Thank you in advance.

screen shot 2015-08-19 at 16 01 43
in the screeshot: 527, 598 exceptions..

Here is my .ini file

[uwsgi]
socket=/tmp/content_services.sock
wsgi-file=/mnt/code/current/content_services.wsgi
callable=app
protocol=uwsgi
master=true
single-interpreter=true
enable-threads=true
vacuum=true
processes=30
harakiri=45
listen=4096
pythonpath=/mnt/code/current/python_modules
uid=www-data
gid=
buffer-size=12992
no-orphans=true
disable-logging=false
logto=/var/log/cs/uwsgi.log
log-date=true
ignore-sigpipe=true
ignore-write-errors=true
log-maxsize=15000000
log-backupname=/var/log/cs/uwsgi.log.old

# Caching config

cache2=name=content,items=300,blocksize=655360,bitmap=1,ignore_full=1,purge_lru=1
cache2=name=scrape,items=800,blocksize=655360,bitmap=1,ignore_full=1,purge_lru=1
cache2=name=resolve,items=7000,blocksize=21846,bitmap=1,ignore_full=1,purge_lru=1
cache2=name=metaknight,items=300,blocksize=327680,bitmap=1,ignore_full=1,purge_lru=1
@unbit
Copy link
Owner

unbit commented Aug 20, 2015

That exceptions counter is pretty scaring, expecially because you do not have the exception in the logs.
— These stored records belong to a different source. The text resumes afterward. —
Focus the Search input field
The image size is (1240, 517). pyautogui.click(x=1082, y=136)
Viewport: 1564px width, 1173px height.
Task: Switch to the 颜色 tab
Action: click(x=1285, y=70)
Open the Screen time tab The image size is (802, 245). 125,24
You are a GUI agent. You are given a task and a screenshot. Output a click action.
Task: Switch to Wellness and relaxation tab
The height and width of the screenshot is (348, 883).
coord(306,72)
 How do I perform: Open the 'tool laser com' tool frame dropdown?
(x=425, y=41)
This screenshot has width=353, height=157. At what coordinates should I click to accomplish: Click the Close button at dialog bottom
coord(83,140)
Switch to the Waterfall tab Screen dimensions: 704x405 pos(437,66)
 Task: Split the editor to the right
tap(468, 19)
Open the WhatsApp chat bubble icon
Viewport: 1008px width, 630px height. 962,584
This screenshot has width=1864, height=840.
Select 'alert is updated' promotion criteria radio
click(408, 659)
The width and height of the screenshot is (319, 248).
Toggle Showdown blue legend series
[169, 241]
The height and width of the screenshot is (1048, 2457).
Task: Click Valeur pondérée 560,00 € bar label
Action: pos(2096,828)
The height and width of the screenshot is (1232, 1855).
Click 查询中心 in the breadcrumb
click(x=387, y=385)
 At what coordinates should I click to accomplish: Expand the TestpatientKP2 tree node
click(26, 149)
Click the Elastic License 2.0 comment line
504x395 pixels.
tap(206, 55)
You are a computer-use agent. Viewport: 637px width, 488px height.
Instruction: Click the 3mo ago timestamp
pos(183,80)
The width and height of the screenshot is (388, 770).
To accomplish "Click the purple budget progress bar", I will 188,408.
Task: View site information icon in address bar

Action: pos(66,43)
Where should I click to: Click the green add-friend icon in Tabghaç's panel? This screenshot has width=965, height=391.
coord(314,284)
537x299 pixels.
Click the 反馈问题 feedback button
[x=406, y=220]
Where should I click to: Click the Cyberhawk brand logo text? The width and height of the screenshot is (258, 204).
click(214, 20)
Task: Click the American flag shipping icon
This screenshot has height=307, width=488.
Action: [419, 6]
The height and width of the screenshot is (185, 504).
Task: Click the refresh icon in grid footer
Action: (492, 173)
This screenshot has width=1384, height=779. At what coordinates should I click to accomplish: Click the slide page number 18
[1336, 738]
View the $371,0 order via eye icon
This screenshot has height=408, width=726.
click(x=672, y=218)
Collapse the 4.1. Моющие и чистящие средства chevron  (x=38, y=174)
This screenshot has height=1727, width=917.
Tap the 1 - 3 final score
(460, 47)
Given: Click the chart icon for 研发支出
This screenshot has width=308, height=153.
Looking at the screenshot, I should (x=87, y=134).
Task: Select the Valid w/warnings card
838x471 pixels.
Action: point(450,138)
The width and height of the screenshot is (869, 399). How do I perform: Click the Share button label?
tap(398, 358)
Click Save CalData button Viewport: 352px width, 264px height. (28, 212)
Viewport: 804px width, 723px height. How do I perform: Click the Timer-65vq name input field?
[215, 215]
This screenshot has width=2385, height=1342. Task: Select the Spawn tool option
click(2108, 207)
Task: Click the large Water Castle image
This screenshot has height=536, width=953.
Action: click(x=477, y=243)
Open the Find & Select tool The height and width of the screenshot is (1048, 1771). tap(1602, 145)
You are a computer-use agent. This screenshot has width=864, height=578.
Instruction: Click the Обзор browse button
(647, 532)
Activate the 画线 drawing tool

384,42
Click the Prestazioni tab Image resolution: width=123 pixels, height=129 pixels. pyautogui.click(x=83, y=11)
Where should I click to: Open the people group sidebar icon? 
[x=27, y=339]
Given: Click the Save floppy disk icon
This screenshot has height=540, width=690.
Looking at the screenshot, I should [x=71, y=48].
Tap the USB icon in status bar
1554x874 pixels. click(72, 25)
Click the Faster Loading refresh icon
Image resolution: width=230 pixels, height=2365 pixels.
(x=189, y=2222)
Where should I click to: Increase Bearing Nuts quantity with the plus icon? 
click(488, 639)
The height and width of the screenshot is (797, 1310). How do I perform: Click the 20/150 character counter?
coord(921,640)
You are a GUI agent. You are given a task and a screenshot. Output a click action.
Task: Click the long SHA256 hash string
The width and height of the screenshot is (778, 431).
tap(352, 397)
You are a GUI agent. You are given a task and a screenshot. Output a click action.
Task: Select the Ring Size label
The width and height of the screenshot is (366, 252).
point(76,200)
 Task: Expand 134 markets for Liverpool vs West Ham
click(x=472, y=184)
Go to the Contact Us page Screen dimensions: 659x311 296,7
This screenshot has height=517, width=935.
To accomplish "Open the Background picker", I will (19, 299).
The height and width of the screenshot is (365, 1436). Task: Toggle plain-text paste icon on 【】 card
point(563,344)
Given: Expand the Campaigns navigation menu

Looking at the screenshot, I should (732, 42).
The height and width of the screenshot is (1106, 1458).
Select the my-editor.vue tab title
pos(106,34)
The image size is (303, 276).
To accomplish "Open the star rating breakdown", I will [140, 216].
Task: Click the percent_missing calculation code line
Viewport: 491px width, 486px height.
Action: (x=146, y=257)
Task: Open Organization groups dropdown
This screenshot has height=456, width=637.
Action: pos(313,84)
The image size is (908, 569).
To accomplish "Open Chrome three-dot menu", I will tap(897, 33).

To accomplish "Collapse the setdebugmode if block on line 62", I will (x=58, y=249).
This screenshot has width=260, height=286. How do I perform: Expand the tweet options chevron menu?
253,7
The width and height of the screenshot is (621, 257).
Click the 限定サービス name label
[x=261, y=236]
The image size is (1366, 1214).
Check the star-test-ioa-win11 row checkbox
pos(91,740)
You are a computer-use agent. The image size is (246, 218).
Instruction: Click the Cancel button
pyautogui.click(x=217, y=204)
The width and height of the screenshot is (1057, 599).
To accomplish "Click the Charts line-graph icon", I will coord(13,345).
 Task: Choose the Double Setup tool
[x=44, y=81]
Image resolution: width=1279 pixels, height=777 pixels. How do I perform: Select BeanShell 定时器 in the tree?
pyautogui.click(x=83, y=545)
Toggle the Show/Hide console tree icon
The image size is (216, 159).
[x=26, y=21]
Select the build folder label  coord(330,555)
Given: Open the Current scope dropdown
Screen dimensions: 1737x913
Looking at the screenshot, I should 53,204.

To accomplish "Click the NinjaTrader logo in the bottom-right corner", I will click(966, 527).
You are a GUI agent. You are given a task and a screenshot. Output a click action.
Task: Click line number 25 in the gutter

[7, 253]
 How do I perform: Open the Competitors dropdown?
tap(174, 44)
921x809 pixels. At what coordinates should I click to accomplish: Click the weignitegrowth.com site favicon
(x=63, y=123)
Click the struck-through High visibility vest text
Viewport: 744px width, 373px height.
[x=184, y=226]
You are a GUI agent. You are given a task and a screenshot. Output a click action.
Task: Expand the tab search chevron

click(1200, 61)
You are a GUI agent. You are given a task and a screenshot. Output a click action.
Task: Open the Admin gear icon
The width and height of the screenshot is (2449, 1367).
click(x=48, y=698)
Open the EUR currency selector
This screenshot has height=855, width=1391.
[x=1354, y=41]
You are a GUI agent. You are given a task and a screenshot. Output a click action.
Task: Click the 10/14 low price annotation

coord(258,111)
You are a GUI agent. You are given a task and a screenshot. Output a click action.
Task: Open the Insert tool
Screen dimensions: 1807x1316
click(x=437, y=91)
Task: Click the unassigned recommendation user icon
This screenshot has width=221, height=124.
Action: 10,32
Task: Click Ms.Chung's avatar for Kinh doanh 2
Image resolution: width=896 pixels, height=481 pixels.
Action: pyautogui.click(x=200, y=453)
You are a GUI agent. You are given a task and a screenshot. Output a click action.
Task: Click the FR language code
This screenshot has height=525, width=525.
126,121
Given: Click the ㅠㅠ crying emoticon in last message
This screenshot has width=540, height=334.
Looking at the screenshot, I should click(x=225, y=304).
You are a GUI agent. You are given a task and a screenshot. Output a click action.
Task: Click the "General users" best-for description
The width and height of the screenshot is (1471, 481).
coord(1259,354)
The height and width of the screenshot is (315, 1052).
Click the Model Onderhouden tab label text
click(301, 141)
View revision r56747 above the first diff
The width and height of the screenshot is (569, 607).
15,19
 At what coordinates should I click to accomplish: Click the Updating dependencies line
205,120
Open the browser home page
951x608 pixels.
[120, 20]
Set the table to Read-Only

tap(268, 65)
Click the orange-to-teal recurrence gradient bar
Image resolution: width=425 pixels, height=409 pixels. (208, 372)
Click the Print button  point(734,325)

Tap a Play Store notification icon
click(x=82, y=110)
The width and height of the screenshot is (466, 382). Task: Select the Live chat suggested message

I would attach a strace to the busy processes to understand what is going on and disable ignore-write-errors just to be sure it is an unreported network issue

@dav009
Copy link
Author

dav009 commented Aug 20, 2015

thanks for the quick reply.
So could write-errors give a hint on where the problem is?
I will try to generate the scenario and strace the process.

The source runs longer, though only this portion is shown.